> _THINGS TO DO_:
[A] Reproduce the passage of the Svendborg Gymnasium article starting at "Svendborg Gymnasium & HF is" and ending at "Examination (HF) program.".
[B] Carry on the Svendborg Gymnasium article from the point where it stops.

> _READING TEXT_:
***
Svendborg Gymnasium & HF
- Established: c. 1872
- Location: A.P. Møllersvej 35, 5700 Svendborg, Svendborg, Denmark
- Website: svendborg-gym.dk

= Svendborg Gymnasium =

Upper Secondary School

Svendborg Gymnasium & HF is a gymnasium in Svendborg, Denmark. It is one of the largest upper secondary schools in Denmark with approximately 1,000 students and 100 teachers. The gymnasium offers a General Upper Secondary Education (STX) program and a Higher Preparatory Examination (HF) program.

== History ==
Svendborg Gymnasium was founded in 1872 as Svendborg Realskole. The school was originally located in Bagergade, one of Svendborg’s oldest streets. The school initially offered an elementary programme with a school-leaving examination. In the 1909 the new Education Act was introduced, restructuring the educational system in Denmark. As a result, the school's name was changed to Svendborg Realskole og Gymnasium and the first upper secondary class graduated in 1912 with only six students.
***
> _DATASET RECORDS_:

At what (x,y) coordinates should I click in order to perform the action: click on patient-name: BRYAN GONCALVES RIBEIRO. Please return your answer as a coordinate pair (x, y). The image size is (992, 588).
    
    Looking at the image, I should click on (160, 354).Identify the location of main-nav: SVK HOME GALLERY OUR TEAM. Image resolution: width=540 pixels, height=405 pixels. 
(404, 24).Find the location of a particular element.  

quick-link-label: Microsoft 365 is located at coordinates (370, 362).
***
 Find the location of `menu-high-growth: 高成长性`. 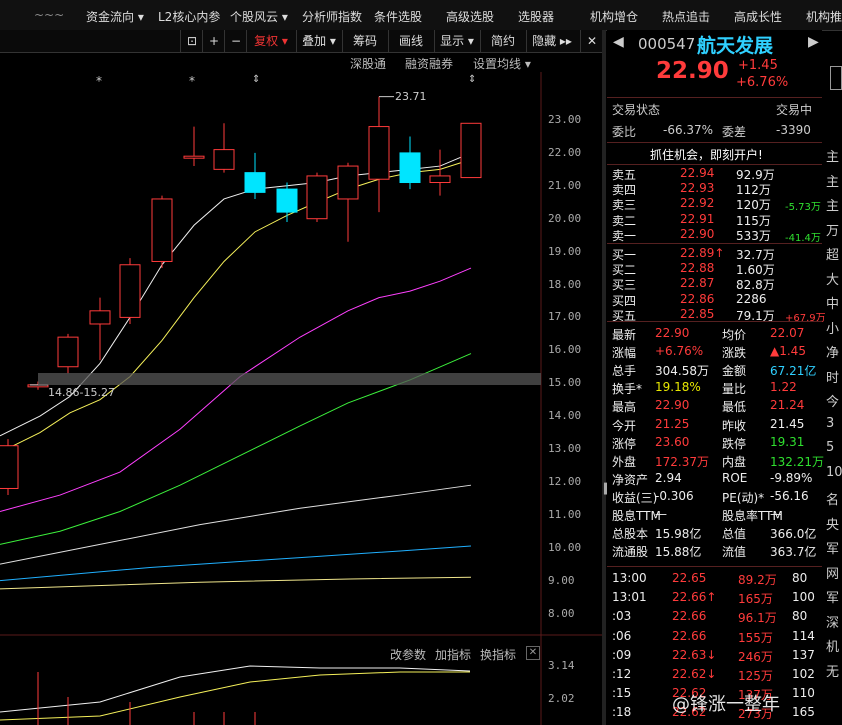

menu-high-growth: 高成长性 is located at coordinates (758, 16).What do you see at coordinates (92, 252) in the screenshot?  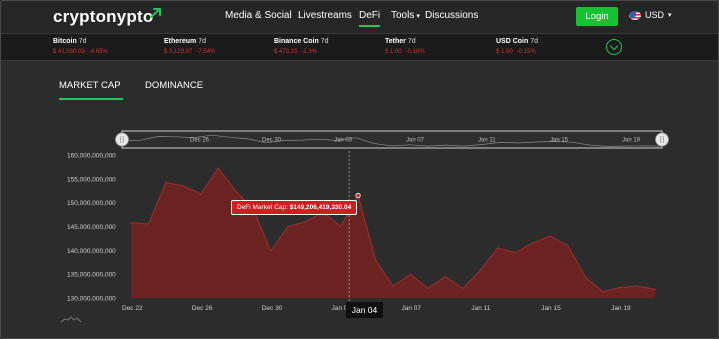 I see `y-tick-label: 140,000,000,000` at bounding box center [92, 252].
***
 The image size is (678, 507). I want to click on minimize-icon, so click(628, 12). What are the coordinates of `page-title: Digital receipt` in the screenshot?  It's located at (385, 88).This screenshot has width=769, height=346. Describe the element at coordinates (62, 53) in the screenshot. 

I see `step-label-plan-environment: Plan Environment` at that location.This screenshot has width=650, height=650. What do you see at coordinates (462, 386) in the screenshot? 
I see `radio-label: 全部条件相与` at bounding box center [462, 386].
***
> _ANSWER LIST_:
[A]
Svendborg Gymnasium & HF is a gymnasium in Svendborg, Denmark. It is one of the largest upper secondary schools in Denmark with approximately 1,000 students and 100 teachers. The gymnasium offers a General Upper Secondary Education (STX) program and a Higher Preparatory Examination (HF) program.

[B]
The official opening of the extension at Svendborg Gymnasium & HF, 2006

In 1920, the school became publicly owned and changed its name to Svendborg Statsskole before again changing its name in 1932 to Svendborg Statsgymnasium. The number of students enrolled at Svendborg soon meant that the school needed to be relocated to larger facilities, and in 1932 the school was moved to a new building at Viebæltet. In the 1970s the school was relocated again to its present location at A.P. Møllersvej. In 1986 the school again changed its name to Svendborg Gymnasium. In 2006 a new extension was added and a new sports centre was built. The school's current name Svendborg Gymnasium & HF was instituted in 2007, following the introduction of a HF program at the school.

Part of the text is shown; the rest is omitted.